| Page excerpt |
_ _ _ _ _ _ _
# Convert .wdb to .xls?



## shetawk (Sep 5, 2005)

Was sent .wdb and don't have MS Works. 

Cannot find MS Works reader to download.

Can I convert .wdb to xls or access?

If so, how? Thank you. L


----------



## kiwiguy (Aug 17, 2003)

Microsoft apparently does not provide an import ability for Excel Works database files later than version 2. 
You need to save each file out of Works manually into .xls compatable formats, or buy a third party conversion program as far as I am aware. Hopefully someone else may know more, but my advice would be to get the person who created it to export it in another format?


----------



## shetawk (Sep 5, 2005)

Is there a universal format available? 

This is a mailing list for a no-kill animal shelter and my job as volunteer is to send a mailing.
Thank you. L


----------



## letchworth (Jul 2, 2005)

OpenOffice spreadsheet will read Excel files (as well as create files readable in Excel.) Everybody wins: your rich friends with Excel can read it--- your poor volunteer organization wins because they can store stuff in Excel format without spending a dime.

Problem is you still have to transfer things into Excel format (.xls compatable formats), but that is a "one-time" thing; hopefully the person who provided the file can make that tansfer for you in their Works program. (Some versions of Excel are able to make the conversion- look at the help file to see how).

Check out OpenOffice-- it is a real blessing to volunteer organizations (or cash-starved students).
http://www.openoffice.org/

MSWorks is somewhat of an Albatross (even MS doesn't really support it-- ). It is not just a stripped down version of MSOffice, it is more of an orphan than anything.

I hope you can find someone to transfer the file for you- I would be glad to help except I do not have a new enough version.
letchworth


----------



## kiwiguy (Aug 17, 2003)

The "universal format" would probably be .csv (comma separated values).

Like letchworth, I also agree that nobody should use MS Works, its just an orphan in these cases.


----------



## shetawk (Sep 5, 2005)

<hopefully the person who provided the file can make that tansfer for you in their Works program. (Some versions of Excel are able to make the conversion- look at the help file to see how).>

One of the versions is wrong type to convert in excel. Even checked "help" and couldn't do it. Don't feel like spending $60 for conversion program for a one time thing. Yikes!!!

I have sent files to others who had works by posting to my website or copy/pasting in Word or having them use excel or/and Word reader. Just cannot do it the other way around.

Thank you. ST


----------



## letchworth (Jul 2, 2005)

Have you tried the .csv format? (Having the guy who sent it in the first place try to save the file as .csv and then opening that in Excel or OpenOffice??)

letchworth


----------
_ _ _ _ _ _ _
| Data shown |
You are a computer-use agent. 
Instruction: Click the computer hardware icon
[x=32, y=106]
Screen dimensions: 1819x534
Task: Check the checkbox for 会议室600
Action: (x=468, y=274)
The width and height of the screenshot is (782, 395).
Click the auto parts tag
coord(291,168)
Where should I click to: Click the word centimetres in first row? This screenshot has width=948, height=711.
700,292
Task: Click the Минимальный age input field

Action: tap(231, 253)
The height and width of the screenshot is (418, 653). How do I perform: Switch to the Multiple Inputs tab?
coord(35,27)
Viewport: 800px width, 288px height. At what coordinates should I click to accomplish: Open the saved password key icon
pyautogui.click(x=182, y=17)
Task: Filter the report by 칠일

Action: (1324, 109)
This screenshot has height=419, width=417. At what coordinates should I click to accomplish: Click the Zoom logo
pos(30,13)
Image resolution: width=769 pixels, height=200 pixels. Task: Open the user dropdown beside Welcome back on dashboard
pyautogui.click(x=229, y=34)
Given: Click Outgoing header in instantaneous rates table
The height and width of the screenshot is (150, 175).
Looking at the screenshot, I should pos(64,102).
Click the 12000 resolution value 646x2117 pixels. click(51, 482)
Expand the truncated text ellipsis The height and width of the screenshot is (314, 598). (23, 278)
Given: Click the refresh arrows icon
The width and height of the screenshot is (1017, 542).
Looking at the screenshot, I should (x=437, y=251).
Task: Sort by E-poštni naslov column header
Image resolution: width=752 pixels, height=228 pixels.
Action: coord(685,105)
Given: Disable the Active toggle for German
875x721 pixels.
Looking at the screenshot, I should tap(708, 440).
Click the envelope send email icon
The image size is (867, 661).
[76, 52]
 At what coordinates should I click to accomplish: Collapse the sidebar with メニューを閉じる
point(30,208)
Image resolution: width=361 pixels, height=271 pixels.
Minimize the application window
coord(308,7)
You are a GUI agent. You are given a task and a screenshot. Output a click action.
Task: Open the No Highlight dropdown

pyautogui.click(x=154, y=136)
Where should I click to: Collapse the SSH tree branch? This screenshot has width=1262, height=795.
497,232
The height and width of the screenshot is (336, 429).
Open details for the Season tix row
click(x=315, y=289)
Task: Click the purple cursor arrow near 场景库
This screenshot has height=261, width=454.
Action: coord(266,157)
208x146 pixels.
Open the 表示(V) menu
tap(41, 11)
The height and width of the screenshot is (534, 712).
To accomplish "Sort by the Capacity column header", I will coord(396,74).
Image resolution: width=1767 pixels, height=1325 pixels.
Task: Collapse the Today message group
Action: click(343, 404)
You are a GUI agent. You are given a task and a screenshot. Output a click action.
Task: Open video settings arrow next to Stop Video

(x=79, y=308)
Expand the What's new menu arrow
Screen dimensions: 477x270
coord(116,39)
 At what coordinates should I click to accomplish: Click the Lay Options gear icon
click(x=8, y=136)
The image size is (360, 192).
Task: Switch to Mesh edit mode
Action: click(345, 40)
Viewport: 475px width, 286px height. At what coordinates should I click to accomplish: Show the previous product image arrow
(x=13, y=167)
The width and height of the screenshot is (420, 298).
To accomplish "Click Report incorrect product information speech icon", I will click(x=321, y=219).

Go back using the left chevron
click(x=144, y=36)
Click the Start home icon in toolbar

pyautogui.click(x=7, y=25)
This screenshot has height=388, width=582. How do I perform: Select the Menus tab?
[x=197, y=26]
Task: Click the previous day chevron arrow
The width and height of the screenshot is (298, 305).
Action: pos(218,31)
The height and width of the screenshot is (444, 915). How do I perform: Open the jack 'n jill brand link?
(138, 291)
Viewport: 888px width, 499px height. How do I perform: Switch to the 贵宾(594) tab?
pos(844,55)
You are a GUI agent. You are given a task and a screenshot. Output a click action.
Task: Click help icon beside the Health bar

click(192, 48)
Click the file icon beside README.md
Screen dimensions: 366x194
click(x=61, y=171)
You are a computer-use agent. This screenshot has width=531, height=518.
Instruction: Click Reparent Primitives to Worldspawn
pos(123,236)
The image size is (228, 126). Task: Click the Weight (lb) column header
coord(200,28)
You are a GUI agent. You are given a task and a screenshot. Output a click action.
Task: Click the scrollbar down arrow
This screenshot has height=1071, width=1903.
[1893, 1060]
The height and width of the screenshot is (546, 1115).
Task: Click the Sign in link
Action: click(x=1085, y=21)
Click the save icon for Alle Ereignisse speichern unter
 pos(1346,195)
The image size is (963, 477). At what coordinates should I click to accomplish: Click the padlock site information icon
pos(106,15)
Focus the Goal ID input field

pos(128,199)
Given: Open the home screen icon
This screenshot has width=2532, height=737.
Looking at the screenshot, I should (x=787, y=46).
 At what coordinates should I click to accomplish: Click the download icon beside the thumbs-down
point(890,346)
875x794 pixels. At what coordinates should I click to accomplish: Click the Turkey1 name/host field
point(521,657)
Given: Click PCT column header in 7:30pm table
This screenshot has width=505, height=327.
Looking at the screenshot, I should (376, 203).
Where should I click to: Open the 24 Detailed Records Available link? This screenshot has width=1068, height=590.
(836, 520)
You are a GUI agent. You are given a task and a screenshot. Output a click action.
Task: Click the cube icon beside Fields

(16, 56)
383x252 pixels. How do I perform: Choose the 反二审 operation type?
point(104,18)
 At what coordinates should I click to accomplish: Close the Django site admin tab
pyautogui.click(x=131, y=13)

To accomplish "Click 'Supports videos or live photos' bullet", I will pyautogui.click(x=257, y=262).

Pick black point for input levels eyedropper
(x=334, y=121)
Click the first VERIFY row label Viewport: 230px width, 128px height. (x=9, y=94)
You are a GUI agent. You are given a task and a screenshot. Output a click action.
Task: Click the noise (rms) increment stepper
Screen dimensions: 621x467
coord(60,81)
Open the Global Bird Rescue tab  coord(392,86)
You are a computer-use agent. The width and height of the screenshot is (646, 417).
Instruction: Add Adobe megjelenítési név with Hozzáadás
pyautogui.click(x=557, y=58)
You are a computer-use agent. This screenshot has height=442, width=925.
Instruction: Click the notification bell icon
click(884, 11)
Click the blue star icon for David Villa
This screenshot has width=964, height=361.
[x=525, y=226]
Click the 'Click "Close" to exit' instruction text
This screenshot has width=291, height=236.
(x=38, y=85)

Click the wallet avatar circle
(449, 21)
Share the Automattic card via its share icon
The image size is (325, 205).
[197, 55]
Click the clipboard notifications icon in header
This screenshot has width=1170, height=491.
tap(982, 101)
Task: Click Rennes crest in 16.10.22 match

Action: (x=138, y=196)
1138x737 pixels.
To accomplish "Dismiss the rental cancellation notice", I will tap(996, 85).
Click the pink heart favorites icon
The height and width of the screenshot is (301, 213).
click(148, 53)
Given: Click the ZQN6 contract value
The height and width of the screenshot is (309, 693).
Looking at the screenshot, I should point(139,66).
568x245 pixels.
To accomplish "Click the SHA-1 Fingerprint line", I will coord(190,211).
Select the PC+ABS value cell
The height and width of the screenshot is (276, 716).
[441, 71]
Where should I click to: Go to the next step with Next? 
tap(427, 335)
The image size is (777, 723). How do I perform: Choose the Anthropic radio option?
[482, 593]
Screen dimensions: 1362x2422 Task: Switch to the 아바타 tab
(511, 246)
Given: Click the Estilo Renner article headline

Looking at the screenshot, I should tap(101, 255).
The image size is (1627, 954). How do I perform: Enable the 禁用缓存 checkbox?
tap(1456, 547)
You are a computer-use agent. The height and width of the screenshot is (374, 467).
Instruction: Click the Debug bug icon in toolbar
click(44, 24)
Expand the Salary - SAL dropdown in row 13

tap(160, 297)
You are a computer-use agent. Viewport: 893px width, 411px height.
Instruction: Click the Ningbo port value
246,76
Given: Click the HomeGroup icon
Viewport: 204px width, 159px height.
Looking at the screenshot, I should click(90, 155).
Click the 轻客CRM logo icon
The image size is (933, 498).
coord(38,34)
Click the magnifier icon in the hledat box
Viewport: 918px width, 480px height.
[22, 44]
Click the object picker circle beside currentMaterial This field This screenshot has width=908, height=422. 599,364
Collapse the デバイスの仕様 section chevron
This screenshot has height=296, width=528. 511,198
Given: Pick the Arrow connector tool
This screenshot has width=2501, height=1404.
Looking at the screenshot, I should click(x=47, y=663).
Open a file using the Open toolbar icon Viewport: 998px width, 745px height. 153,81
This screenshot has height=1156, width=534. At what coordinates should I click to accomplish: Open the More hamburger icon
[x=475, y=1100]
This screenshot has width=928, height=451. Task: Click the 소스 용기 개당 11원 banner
_ _ _ _ _ _ _
| Written instruction |
Answer these from the thread on converting .wdb files:
(a) Which format does kiwiguy name as the likely "universal format"?
(b) What organization is the mailing list for?
(c) How much does shetawk say a conversion program would cost?
The material comes from a different source than the thread on converting .wdb files.

| Exercise result |
(a) .csv (comma separated values)
(b) A no-kill animal shelter
(c) $60